Действительно, передо мной стоял Петров. Как же я сразу не узнал его! Тон его был настолько обескураживающе прост и любезен, что я не на шутку смутился.

Должно быть, он понял мое состояние.

— Ну, раз я все равно к вам ворвался, извините еще и за то, что так поздно. Но, понимаете, целый день пришлось пробыть на фронте, ваш рассказ попал ко мне только сейчас, а когда я дочитал его до адреса, то увидел, что мы соседи. Зачем же откладывать разговор на завтра, если можно встретиться сегодня? Верно?

Я пригласил его войти. Он поблагодарил, по-прежнему откровенно и внимательно рассматривая меня. То ли я был ему чем-то интересен в эту минуту, то ли он вообще каждого нового человека так рассматривал.

— Слушайте, а ведь я не знал вас до сих пор, — заметил Петров. — Состояли в одной писательской организации, а ничего не читал из того, что вы писали, не знал, чем вы дышите. Глупо ведь? Даже хуже: безобразие! Но зачем же нам сидеть у вас? У вас, я вижу, ничего нет, а я живу по-хозяйски, как средний буржуа: у меня роскошный черный кофе, собственный кофейник. Вы любите кофе? Идемте!

Через пять минут я уже пил свежий кофе в комнате у Петрова и чувствовал себя так, будто был знаком с Евгением Петровичем всю жизнь.

А он все донимал меня:

— Ну что вы молчите? Вы рассказывайте: что в Ленинграде? Как там народ? Это же какие-то совершенно невообразимые люди. Как они выдерживают? Я бы не мог, честное слово!

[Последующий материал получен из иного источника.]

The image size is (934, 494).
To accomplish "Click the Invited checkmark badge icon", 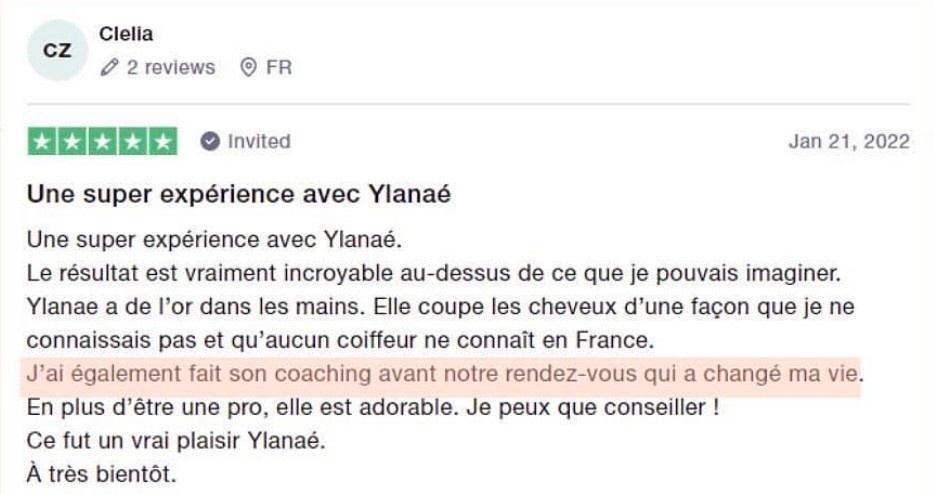I will pos(210,142).
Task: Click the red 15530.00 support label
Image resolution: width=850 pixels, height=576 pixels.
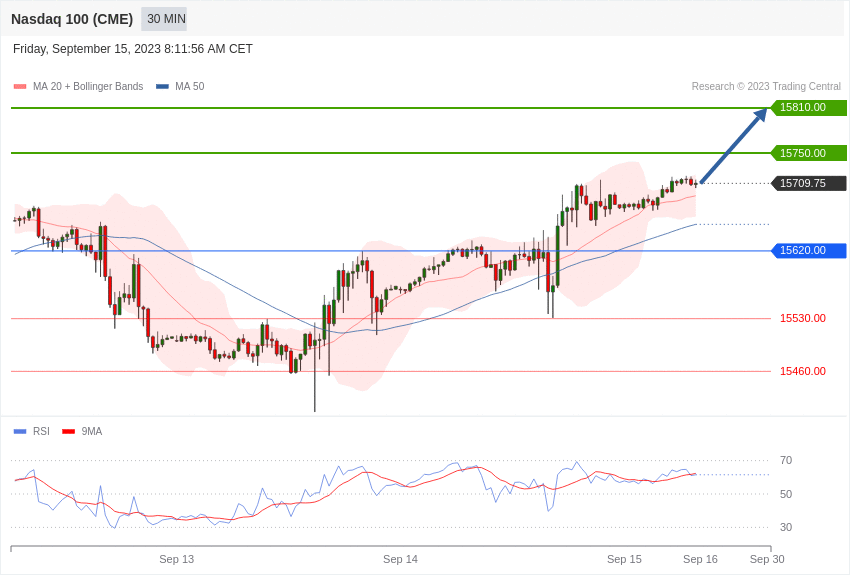Action: pyautogui.click(x=802, y=318)
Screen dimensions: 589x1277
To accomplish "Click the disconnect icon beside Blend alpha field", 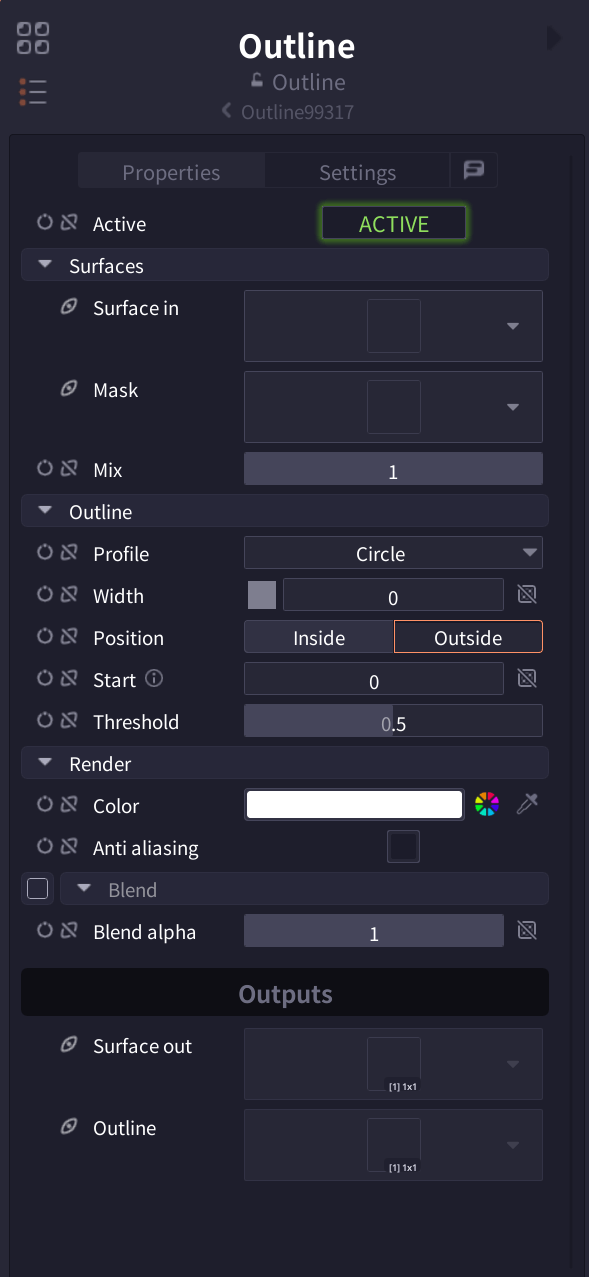I will 529,930.
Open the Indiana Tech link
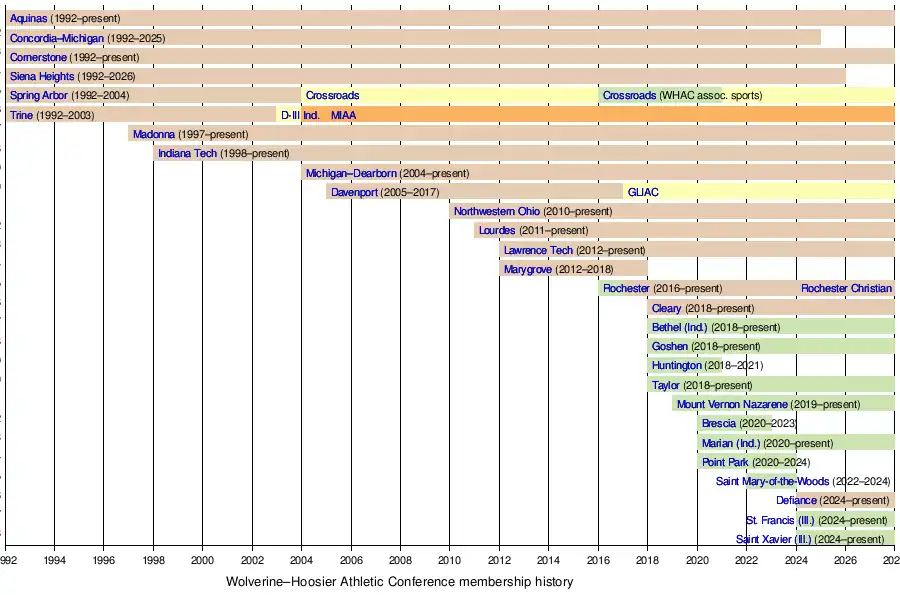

Мне не хотелось рассказывать об ужасах блокады. Теперь я понимаю: это была защитная реакция. Я только-только уехал тогда из Ленинграда, все виденное и пережитое там не оставляло меня ни на минуту; я вскрикивал и метался во сне, вспоминая то старушку, которая была застигнута на Литейном проспекте фонтаном, неожиданно забившим из лопнувших труб водопровода, и так, с хозяйственной сумкой в руке, и вмерзла в ледяную глыбу, то еще что-нибудь подобное…

Да и знал все это Петров. Из стихов Ольги Берггольц, из рассказов Николая Семеновича Тихонова, из выступлений по радио Всеволода Вишневского.

— А они там как? Всеволод, Николай Семенович, Ольга… не знаю ее отчества…

— Федоровна. Да как все. Живут на казарменном положении. Тихонов — в Смольном, Всеволод — при штабе флота, Ольга — в Радиокомитете.

— Это рядом с «Гастрономом»?

— С бывшим «Гастрономом». В его подъезде теперь книгами торгуют.

— Книгами?

— Да. С лотка.

— И книги покупают?

— Еще бы!

— Нет, вы — правду?

— Что за вопрос, Евгений Петрович! Конечно! А что вас удивляет? Ведь блокада помешала вывезти из Ленинграда тиражи превосходных книг. Их можно купить свободно, без всяких трудностей. Ясно, что берут. Еще как!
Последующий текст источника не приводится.